Natives then started filtering into the CBD and took over shops and office spaces to set up businesses, which thrive to date.

Karisa, also an architect, says some buildings were renovated and redesigned to suit their new clientele. An example is Kipande House, which was used by the colonial government to issue national identity cards and now hosts the Kenya Commercial Bank.

The renovation increased the value and rent of the buildings and this led to the emergence of numerous stalls.

"Rent of property became too high after buildings were renovated. Therefore, landlords resolved to subdivide into stalls for more locals to afford," Karisa says.

Also, the influx of Somali businessmen promoted the bazaar concept, which is a core feature of the Islamic economy.

Take the case of Jamia Mall that has several stalls under one roof. Such establishments are transforming the face of the CBD.

According to Karisa, the ownership, occupation and planning of the CBD has come a long way since the inaugural construction of the railway in early 1900s.

The first plan was a temporary private one that dated back to 1906 for a railway depot as it sought to mainly address European and Asian low cadre workers and support staff.

The African CBD

The Asians pitched camp at areas around the present day Jamia Mosque, Biashara Street, Tom Mboya Street, Accra Road and River Road.

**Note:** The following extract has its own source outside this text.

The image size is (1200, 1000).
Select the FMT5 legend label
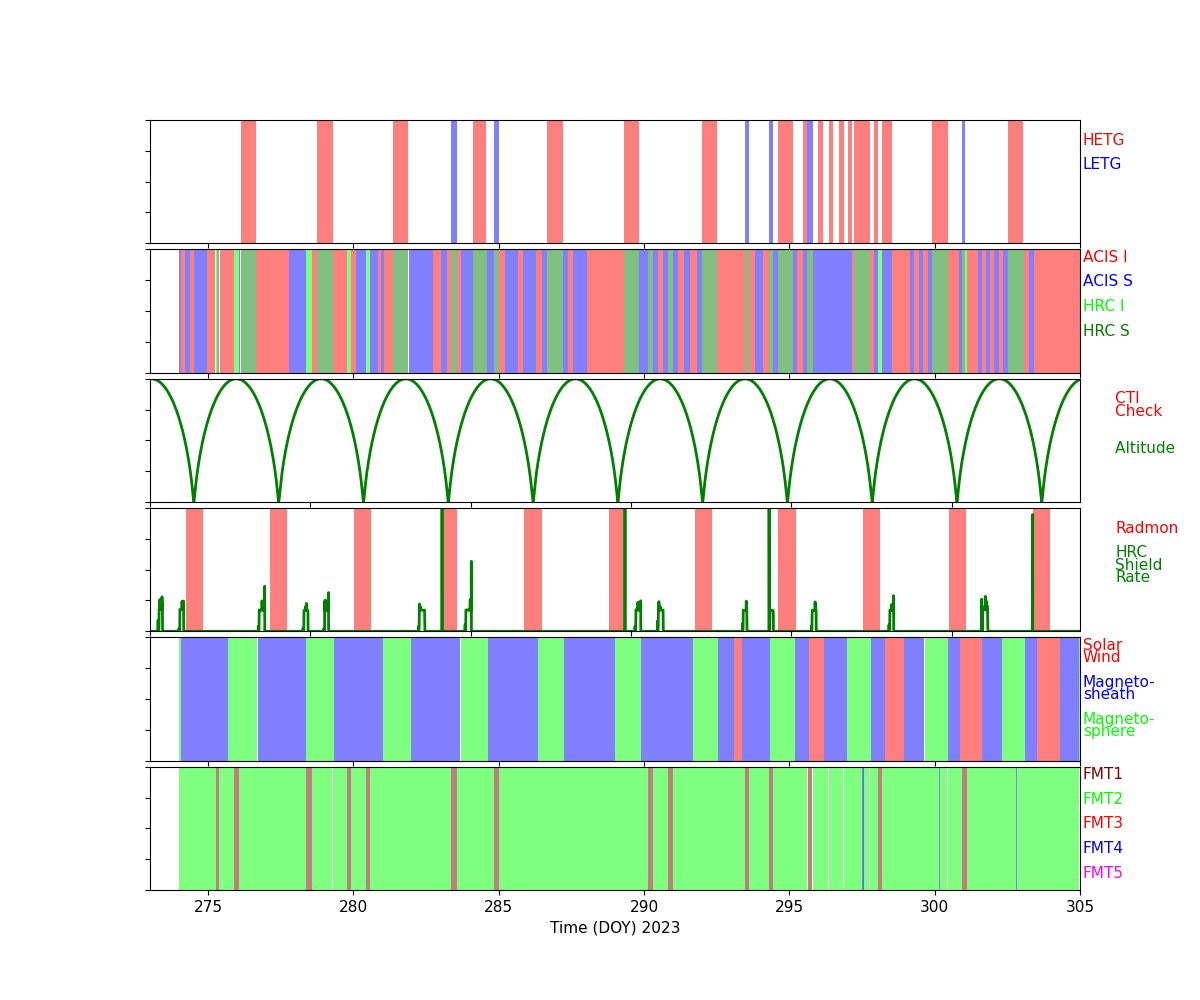(x=1102, y=874)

Europeans took over Kenyatta Avenue, Moi Avenue, Harry Thuku Road and the Museum Hill roundabout as their business area.

"Railway quarters in Muthurwa and Landi Mawe were for low cadre European and Asian railway workers while natives lived in Kariokor and Shauri Moyo," Karisa says.

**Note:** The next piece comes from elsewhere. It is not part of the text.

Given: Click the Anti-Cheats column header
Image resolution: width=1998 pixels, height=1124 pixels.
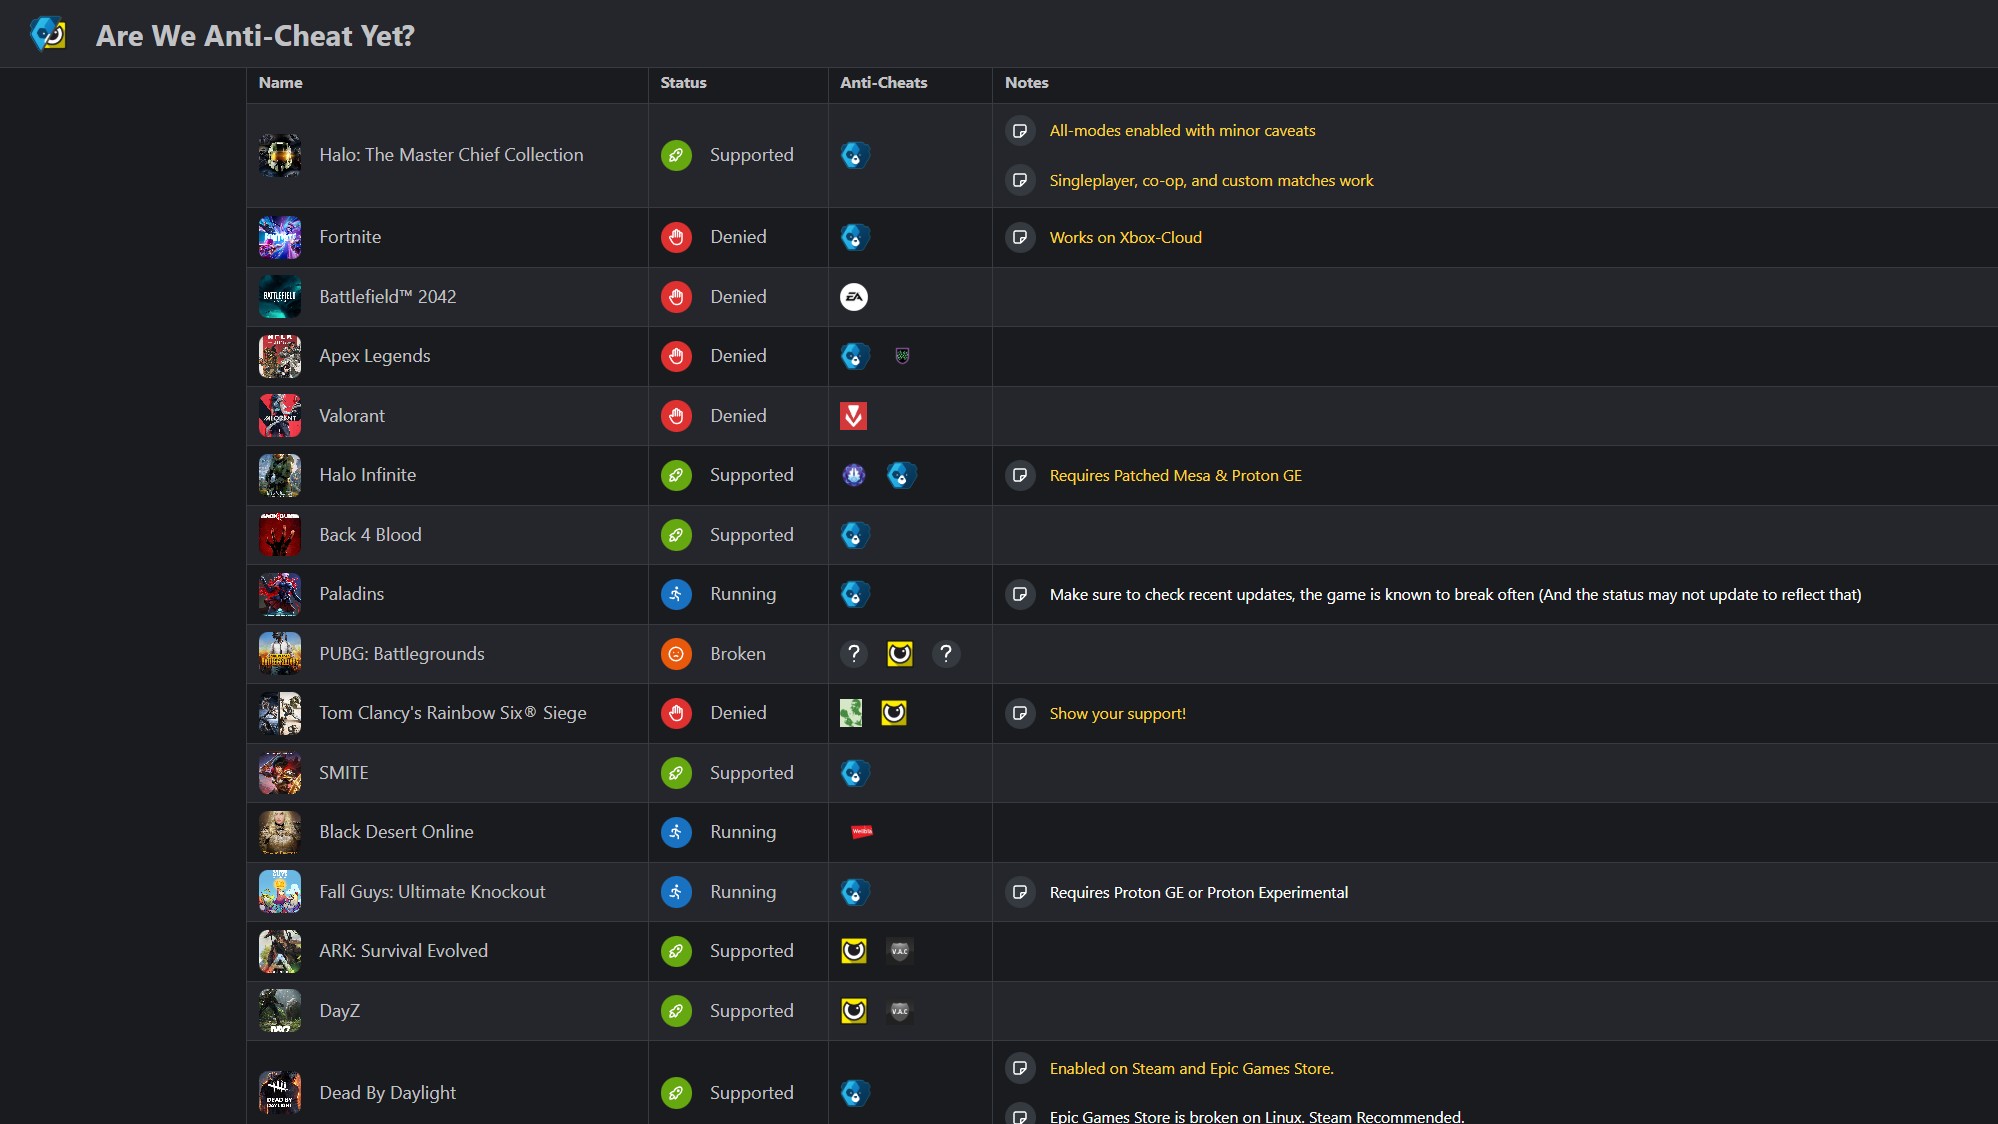Looking at the screenshot, I should tap(884, 83).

However, the colonial government came up with a settler plan in 1927 that abolished racial segregation of the CBD, but introduced class segregation.

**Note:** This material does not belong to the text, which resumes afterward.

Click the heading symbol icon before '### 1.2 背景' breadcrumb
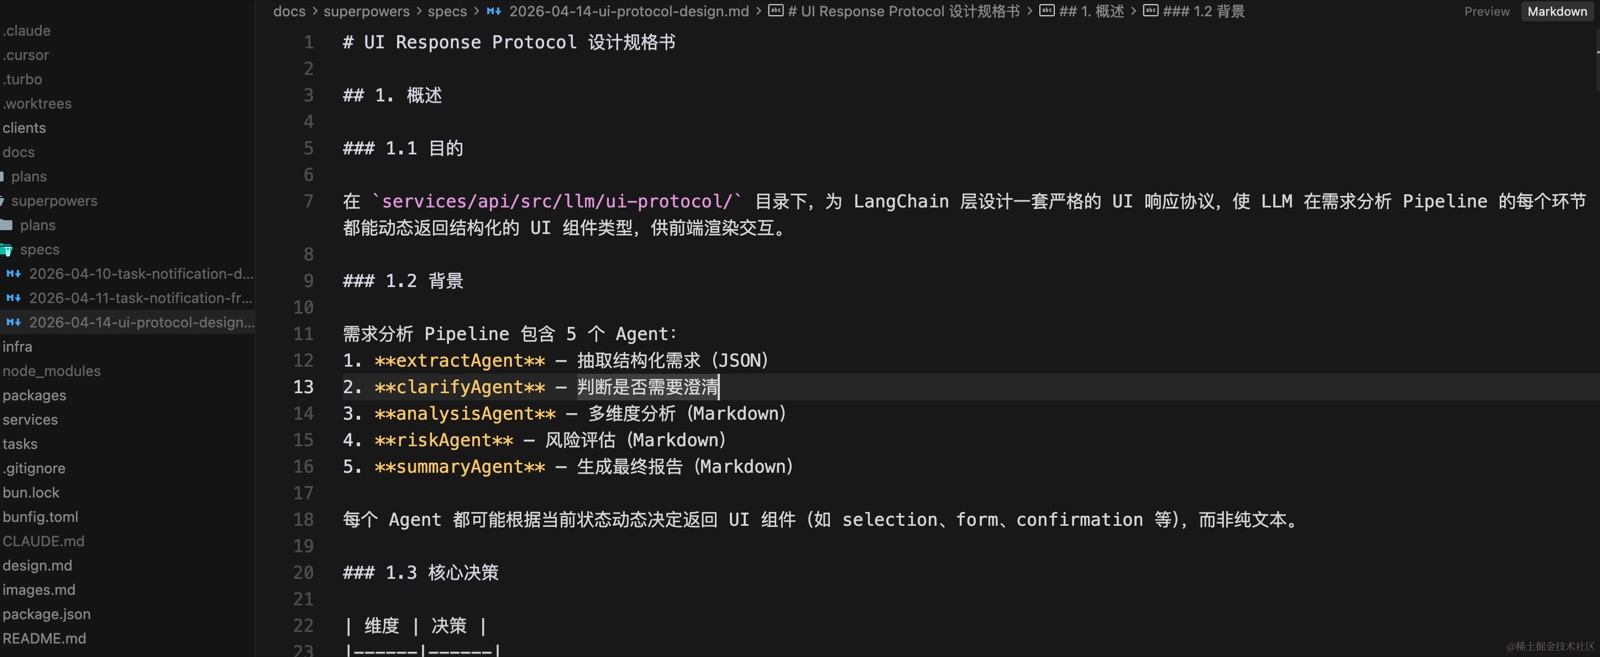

Consequently, the high-income areas where properties were of lucrative value were a preserve of whites and some middle class Asian families.

"Europeans controlled 90 per cent of the CBD while Asians and native Africans shared the paltry ten per cent," Karisa says.

There was another master plan for a colonial capital in 1948 that sought to divide the CBD into functional zones that were either high density or low density. High-density areas allowed high-rise buildings of up to ten floors while low-density areas accommodated five floors.

Koinange, Banda, Tom Mboya, Haille Selassie and Uhuru Highway were high-density zones and mainly occupied by Europeans.

Asians dominated the present day Banda Street and University way while natives pitched camp at Tom Mboya Street, a low-density area.

"It is for the same reasons that River Road later acquired the name ‘the African CBD’," says Karisa.

Then in 1973, the metropolitan road strategy sought to address problems facing the local populace in Nairobi and also entailed a framework for future growth and proposed satellites like Westlands, Athi River and Mavoko.

But the tactics of exclusion in the CBD have been advanced by the efforts to discourage informal trade, with the City Council consigning hawkers to designated markets like Muthurwa and Gikomba.

Kenyans of Africa descent have, therefore, transformed hawking into the ubiquitous stalls culture, and this keeps the council askaris off them.

While order and neatness is important in the CBD, the African CBD has proved that for a populated city like Nairobi, there needs to be a little piece of the cake for everyone, and informal and small-scale trade are the way to go.